Ergänzung: Zu dem Fall, in welcher eine aus Israel stammende Frau antisemitisch beleidigt und attackiert wurde, teilte die Staatsanwaltschaft Leipzig am Folgetag mit:

das Strafverfahren gegen die 46-jährige Beschuldigte im Zusammenhang mit dem zur Anzeige gebrachten Sachverhalt vom 03.05.2021  ist rechtskräftig abgeschlossen.

Auf Antrag der Staatsanwaltschaft Leipzig wurde gegen diese wegen des Tatvorwurfs der vorsätzlichen Körperverletzung und der versuchten Nötigung am 18.08.2021 durch das Amtsgericht Leipzig ein Strafbefehl mit einer Geldstrafe in Höhe von 70 Tagessätze erlassen.
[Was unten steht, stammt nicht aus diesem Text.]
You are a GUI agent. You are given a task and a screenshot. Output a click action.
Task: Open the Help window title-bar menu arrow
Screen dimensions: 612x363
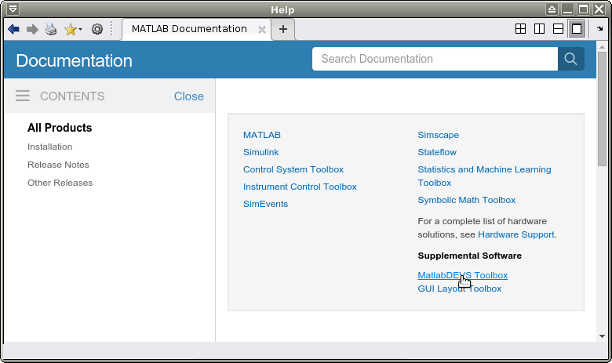[13, 9]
Nachdem die Angeklagte gegen den Strafbefehl hinsichtlich der Höhe der Tagessätze Einspruch eingelegt hatte, wurde durch das Amtsgericht Leipzig am 13.09.2021 ein entsprechender Beschluss mit einer nunmehr verringerten Tagessatzhöhe erlassen, welcher seit dem 24.09.2021 rechtskräftig ist.

Hinsichtlich der Höhe der Tagessatze werden keine Angaben gemacht, da das schutzwürdige Interesse der Verurteilten an einer Zurückhaltung der Informationen ihrer persönlichen und wirtschaftlichen Verhältnisse gegenüber dem presserechtlichen Auskunftsanspruch von Vorrang ist, § 4 Abs. 1, Abs. 2 Nr. 3 SächsPresseG. Ich bitte insoweit um Verständnis.